Apr 05, 2002 09:55 AM
by Eldon B Tucker

Here's something funny that I saw at work. It's a piece
on history. We should consider the logic used, when
looking over the various postings on theosophical
history. <grin> It's important to not just read the
nice-sounding stories, but also to consider the logic
and arguments offered!

-- Eldon

---- history lesson starts here ----



Next time you are washing your hands and complain because the
water temperature isn't just how you like it, think about how
things used to be....Here are some facts about the 1500s:

Most people got married in June because they took their yearly
bath in May and still smelled pretty good by June. However, they
were starting to smell, so brides carried a bouquet of flowers to
hide the body odor. Baths consisted of a big tub filled with hot
water. The man of the house had the privilege of the nice clean
water, then all the other sons and men, then the women and
finally the children-last of all the babies. By then the water
was so dirty you could actually lose someone in it - hence the
saying, "Don't throw the baby out with the bath water."
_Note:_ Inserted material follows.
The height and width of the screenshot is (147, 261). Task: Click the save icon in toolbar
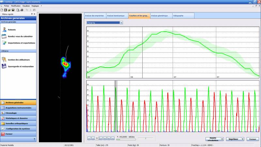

Houses had thatched roofs-thick straw-piled high, with no wood
underneath. It was the only place for animals to get warm, so
all the dogs, cats and other small animals (mice, bugs) lived in
the roof. When it rained it became slippery and sometimes the
animals would slip and fall off the roof-hence the saying "It's
raining cats and dogs."

There was nothing to stop things from falling into the house.
This posed a real problem in the bedroom where bugs and other
droppings could really mess up your nice clean bed. Hence, a bed
with big posts. And a sheet hung over the top afforded some
protection. That's how canopy beds came into existence.

The floor was dirt. Only the wealthy had something other than
dirt, hence the saying "dirt poor" The wealthy had slate floors
that would get slippery in the winter when wet, so they spread
thresh (straw) on the floor to help keep their footing. As the
winter wore on, they kept adding more thresh until when you
opened the door it would all start slipping outside. A piece of
wood was placed in the entranceway-hence, a "thresh hold."

In those old days, they cooked in the kitchen with a big kettle
that always hung over the fire. Every day they lit the fire and
added things to the pot. They ate mostly vegetables and did not
get much meat. They would eat the stew for dinner, leaving
leftovers in the pot to get cold overnight and then start over
the next day. Sometimes the stew had food in it that had been
there for quite a while-hence the rhyme, "Peas porridge hot, peas
porridge cold, peas porridge in the pot nine days old."

Sometimes they could obtain pork, which made them feel quite
special. When visitors came over, they would hang up their bacon
to show off. It was a sign of wealth that a man "could bring
home the bacon." They would cut off a little to share with guests
and would all sit around and "chew the fat."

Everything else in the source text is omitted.